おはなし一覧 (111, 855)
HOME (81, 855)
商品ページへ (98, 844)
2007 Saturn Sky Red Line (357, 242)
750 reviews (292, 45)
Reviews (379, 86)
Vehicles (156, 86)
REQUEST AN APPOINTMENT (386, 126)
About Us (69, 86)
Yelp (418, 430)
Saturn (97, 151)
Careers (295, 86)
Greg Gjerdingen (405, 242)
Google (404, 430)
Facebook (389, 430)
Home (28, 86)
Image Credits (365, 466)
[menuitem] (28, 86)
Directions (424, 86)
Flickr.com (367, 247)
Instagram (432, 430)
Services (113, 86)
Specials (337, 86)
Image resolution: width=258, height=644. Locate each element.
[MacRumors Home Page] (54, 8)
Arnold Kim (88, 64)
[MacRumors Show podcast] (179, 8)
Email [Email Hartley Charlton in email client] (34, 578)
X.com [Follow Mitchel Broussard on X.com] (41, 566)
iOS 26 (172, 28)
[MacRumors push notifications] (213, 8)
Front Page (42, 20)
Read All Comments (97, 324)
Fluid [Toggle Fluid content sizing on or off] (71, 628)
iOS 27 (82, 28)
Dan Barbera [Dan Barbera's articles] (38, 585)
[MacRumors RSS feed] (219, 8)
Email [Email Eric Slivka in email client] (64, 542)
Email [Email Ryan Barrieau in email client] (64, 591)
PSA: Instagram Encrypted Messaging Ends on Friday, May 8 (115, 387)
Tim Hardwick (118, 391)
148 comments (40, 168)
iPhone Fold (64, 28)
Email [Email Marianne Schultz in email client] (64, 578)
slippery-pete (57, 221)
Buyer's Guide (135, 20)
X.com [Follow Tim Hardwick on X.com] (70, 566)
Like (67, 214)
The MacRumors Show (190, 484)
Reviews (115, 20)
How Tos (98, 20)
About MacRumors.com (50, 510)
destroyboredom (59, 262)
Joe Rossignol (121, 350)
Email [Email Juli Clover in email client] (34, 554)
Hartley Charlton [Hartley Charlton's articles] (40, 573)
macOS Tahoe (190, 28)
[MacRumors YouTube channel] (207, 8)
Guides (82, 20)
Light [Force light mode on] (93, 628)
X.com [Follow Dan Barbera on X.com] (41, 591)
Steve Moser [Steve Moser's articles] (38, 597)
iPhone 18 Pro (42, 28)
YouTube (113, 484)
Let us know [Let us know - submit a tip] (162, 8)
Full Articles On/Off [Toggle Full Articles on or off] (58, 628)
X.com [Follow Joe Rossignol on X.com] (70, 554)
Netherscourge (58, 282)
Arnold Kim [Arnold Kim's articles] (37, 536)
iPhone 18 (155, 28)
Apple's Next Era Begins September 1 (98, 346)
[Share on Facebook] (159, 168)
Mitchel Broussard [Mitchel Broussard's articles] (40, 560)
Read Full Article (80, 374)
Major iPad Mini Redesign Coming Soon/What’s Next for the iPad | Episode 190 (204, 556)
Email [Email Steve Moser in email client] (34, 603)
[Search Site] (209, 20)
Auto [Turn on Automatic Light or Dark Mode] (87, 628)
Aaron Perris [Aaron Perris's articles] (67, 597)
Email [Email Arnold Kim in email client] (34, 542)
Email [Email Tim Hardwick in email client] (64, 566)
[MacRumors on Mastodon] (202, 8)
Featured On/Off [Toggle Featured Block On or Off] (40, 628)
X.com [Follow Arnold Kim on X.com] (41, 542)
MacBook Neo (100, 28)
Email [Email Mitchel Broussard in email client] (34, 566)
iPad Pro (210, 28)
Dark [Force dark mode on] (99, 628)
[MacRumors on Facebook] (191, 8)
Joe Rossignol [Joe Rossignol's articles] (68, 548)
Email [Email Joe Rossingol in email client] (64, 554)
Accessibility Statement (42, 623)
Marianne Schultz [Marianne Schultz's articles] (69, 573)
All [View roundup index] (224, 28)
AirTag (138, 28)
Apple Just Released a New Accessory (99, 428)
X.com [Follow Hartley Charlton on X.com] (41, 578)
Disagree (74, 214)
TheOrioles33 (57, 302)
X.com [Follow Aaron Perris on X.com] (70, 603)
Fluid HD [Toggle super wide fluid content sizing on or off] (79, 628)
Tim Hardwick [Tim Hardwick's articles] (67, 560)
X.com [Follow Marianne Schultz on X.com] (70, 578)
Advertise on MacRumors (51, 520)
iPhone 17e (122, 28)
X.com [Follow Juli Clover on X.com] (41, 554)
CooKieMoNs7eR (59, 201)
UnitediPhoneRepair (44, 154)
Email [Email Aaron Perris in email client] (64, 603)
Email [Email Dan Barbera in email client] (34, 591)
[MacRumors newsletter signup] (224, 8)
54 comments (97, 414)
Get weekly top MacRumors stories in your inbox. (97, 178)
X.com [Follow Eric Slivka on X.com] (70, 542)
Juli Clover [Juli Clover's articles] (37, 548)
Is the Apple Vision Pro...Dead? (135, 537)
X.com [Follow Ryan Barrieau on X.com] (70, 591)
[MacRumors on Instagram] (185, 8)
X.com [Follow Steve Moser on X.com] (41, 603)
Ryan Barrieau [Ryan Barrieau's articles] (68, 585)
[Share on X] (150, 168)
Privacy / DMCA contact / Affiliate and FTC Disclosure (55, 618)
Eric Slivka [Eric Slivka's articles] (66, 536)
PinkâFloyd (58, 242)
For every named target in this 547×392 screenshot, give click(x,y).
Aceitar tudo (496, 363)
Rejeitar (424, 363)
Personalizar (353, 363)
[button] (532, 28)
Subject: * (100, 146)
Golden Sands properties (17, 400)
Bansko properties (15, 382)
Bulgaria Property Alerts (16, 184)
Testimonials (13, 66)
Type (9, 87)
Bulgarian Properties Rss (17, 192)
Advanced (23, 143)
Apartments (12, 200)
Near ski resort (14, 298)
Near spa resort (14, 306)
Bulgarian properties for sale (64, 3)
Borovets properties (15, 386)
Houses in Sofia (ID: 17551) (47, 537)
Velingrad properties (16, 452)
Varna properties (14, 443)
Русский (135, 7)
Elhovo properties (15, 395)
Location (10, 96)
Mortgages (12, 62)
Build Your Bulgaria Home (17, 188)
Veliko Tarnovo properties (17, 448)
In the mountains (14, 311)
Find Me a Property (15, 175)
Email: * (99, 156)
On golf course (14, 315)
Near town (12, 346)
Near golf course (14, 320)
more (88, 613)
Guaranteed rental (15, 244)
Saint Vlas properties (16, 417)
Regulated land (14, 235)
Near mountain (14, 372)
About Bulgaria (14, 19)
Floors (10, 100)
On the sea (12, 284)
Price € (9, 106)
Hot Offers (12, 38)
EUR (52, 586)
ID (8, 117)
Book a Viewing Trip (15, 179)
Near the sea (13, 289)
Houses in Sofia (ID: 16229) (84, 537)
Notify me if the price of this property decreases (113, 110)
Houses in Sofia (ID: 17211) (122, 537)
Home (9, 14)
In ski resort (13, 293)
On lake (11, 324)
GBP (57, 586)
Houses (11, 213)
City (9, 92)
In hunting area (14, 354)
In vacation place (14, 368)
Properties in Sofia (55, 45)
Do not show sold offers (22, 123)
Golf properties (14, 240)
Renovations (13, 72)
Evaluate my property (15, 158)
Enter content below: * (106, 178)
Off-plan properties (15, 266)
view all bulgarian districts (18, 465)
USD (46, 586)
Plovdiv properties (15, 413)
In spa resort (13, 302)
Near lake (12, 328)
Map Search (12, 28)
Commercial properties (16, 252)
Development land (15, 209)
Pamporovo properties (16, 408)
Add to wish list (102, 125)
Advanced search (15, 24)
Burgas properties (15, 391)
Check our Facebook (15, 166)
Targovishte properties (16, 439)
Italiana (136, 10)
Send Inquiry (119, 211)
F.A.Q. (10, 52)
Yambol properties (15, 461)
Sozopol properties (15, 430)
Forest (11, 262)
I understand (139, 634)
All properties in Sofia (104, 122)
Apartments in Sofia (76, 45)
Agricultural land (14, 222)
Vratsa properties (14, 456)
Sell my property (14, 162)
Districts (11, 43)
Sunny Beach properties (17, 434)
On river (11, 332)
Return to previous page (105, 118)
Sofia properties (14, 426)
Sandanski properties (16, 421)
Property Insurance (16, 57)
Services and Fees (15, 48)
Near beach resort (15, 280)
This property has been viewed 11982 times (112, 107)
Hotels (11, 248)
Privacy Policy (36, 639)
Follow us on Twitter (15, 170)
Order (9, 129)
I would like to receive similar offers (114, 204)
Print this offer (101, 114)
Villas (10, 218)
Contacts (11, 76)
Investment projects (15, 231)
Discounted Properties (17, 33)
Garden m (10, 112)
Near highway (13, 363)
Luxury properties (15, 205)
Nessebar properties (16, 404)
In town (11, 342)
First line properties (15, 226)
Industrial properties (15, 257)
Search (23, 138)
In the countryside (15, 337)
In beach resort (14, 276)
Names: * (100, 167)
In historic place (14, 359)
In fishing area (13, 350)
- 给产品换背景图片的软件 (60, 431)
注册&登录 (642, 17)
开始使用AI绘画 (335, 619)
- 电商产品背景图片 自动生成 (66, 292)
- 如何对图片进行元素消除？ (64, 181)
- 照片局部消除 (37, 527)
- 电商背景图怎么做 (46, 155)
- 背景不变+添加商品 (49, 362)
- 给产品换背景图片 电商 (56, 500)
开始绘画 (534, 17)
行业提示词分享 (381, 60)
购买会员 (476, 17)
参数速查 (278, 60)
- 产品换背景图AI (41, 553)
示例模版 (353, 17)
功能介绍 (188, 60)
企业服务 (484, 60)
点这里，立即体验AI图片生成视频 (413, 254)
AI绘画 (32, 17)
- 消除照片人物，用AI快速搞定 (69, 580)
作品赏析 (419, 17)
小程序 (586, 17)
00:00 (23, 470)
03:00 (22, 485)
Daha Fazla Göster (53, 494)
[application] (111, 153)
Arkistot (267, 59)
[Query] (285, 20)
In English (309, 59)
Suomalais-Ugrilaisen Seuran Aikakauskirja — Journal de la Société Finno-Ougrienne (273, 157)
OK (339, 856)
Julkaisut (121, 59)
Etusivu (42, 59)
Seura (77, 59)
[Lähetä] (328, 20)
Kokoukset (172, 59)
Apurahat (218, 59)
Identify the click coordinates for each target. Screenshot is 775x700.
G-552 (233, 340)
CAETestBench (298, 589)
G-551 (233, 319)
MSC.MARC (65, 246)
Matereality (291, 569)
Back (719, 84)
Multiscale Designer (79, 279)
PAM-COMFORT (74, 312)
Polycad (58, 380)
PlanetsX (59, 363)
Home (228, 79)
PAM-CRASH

---+---

Return, unchanged, the entries in the stretch from the line containing "X.com [Follow Aaron" through the line containing "54 comments (97, 414)", with both of those lines included.

X.com [Follow Aaron Perris on X.com] (70, 603)
Fluid HD [Toggle super wide fluid content sizing on or off] (79, 628)
Tim Hardwick [Tim Hardwick's articles] (67, 560)
X.com [Follow Marianne Schultz on X.com] (70, 578)
Advertise on MacRumors (51, 520)
iPhone 17e (122, 28)
X.com [Follow Juli Clover on X.com] (41, 554)
CooKieMoNs7eR (59, 201)
UnitediPhoneRepair (44, 154)
Email [Email Aaron Perris in email client] (64, 603)
Email [Email Dan Barbera in email client] (34, 591)
[MacRumors newsletter signup] (224, 8)
54 comments (97, 414)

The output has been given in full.